What??? Its not available in Malaysia? I was so looking forward to it when I heard they were releasing Kindle internationally. That's so sad.

Chet said...

@Naoko - well, they can still buy ebooks, but just not the recent ones. The reply from Fictionwise (eReader's owner) said the rights info are right there on the info page for each page. Of course, I didn't bother reading all that stuff on the page and just hit the "Add to Cart" button!

I personally think epublishing rights should not be included in a traditional publishing contract, unless that publisher will be publishing ebook versions of whatever book it is. An author, especially the younger more tech-savvy ones, might want to publish their own ebooks, and would not be able to do so because the rights are with their publishers who have no plans to publish eversions on their behalf.

It's very easy for authors to format and publish their own ebooks these days - both Kindle and eReader have instructions and / or epublishing kits.

Sorry for rambling.

bibliobibuli said...

i hate the thought of us being a backwater esp in this age of connectedness *sigh*

Chet said...

If it's any consolation, Canada is also not on the list.

GeneGirl said...

I am sad for the Malaysians...so silly la....
A quick question, do you know anyone who has been using it?

bibliobibuli said...

yes, have actually *gasp* held one and had to have it pried out of my hands. shan't name the friend 9but he can out himself) has found a clever way to get download books from mazon for it. there are workrounds ...

GeneGirl said...

I know this may lead to an outrage of remarks, but I can get access to it in Germany.... and am very close to getting myself one and at the same time battling with the 'am I ready to leap in this direction' battle... But just being able to carry a gazzillion books on travels with no worries at all....oooohhhhh

Ted Mahsun said...

*jumps in*

GO PAPER!

*runs out*

donny said...

@chet The geo restrictions apply for audiobooks as well, and it's generally a terrible, terrible thing, this limitation.

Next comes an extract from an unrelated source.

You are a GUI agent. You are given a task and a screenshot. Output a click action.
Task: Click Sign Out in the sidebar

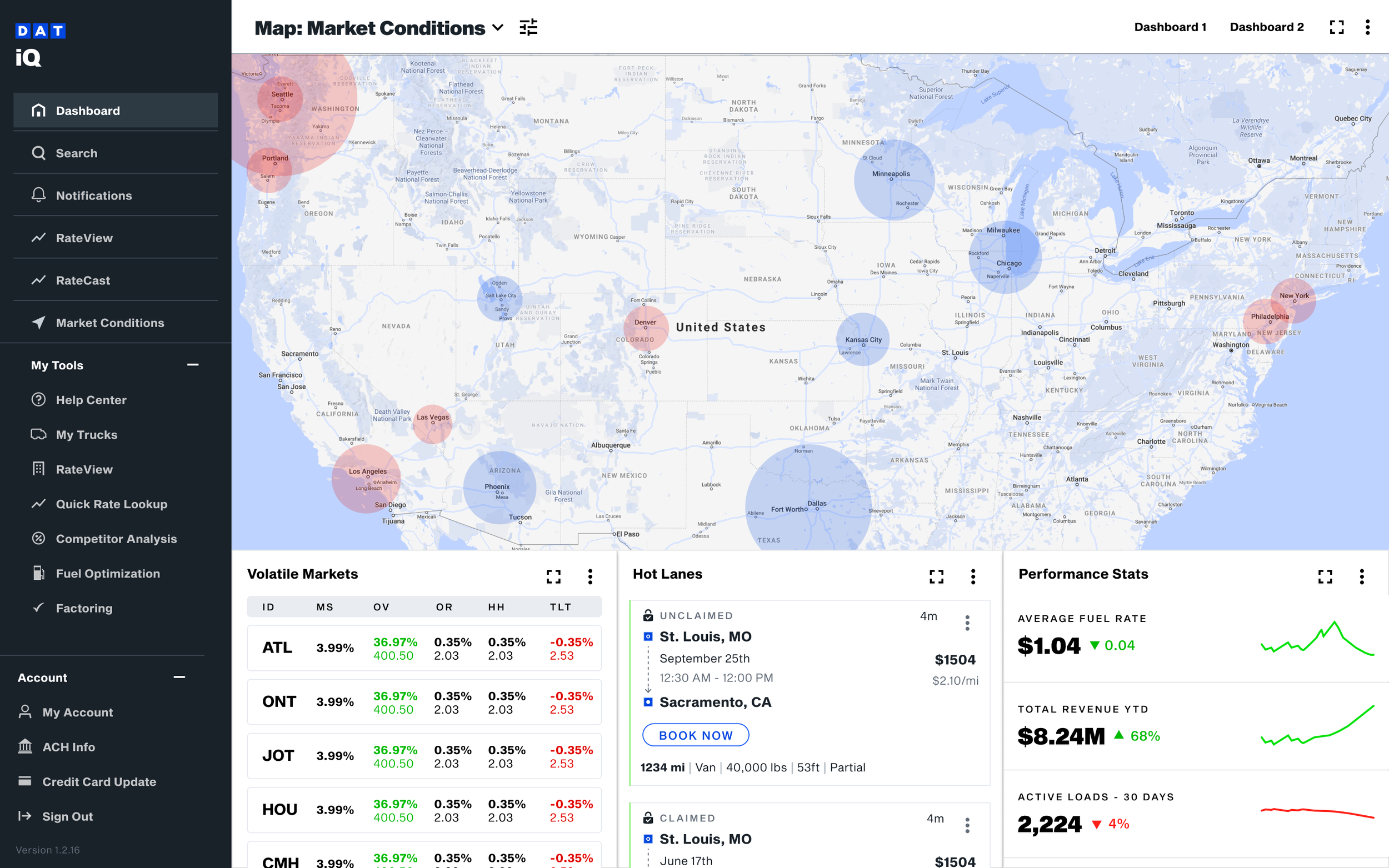coord(67,816)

@Sharon: If you go to the site (http://bit.ly/Vs0hr), you'll find a drop down list that tells you whether a country is included or not. The countries that are included makes me shake my head in dismay.

Chet said...

If we can't purchase an ebook because of geographical rights restrictions, how come American or British editions of a particular book (e.g., Toni Morrison's A Mercy) are available outside of the States and Britain? Aren't the printed versions similarly restricted?